In the first section of this three-part resource on tax, I asked whether it's a level playing field when it comes to tax. Tax campaigner, Richard Brooks, argues that HMRC's 'customer relationship manager' model and lack of public transparency when dealing with the largest corporations gives an unfair advantage, perpetuating inequality. Margaret Hodge also discusses the 'revolving door syndrome' whereby tax specialists from major accounting and auditing firms advise governments on creating tax law, then use the knowledge they've gained to advise wealthy individual and corporate clients on avoiding those same taxes.

But conscious consumers increasingly expect companies to contribute responsibly to the societies in which they generate profits. In the future, will people favour companies taking a responsible approach to tax? And how can your company connect with those potential customers?

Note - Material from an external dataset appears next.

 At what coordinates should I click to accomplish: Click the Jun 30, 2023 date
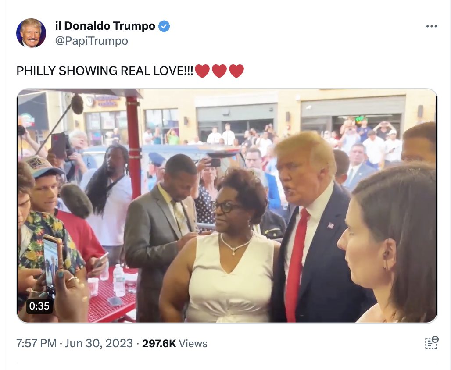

One option is to sign up for the UK's first 'fair tax' accreditation, the Fair Tax Mark, to demonstrate your commitment to doing the right thing when it comes to tax. Such accreditation won't be right for every company, of course; it'll depend on your size, strategy, and availability of funds and other resources. But, hopefully, the more companies promote their commitment to fair tax, the more public pressure there'll be for all companies to take a responsible approach to tax.

Above all, be proud to pay your fair share of tax, supporting vital public services and contributing to a fairer society overall.

 

Contributed by Sue Phillips (ACCA)

www.wherestuffcomesfrom.org

 

More resources

Fair Tax Mark (fair tax accreditation)

Tax Justice Network (research on offshore finance and tax havens)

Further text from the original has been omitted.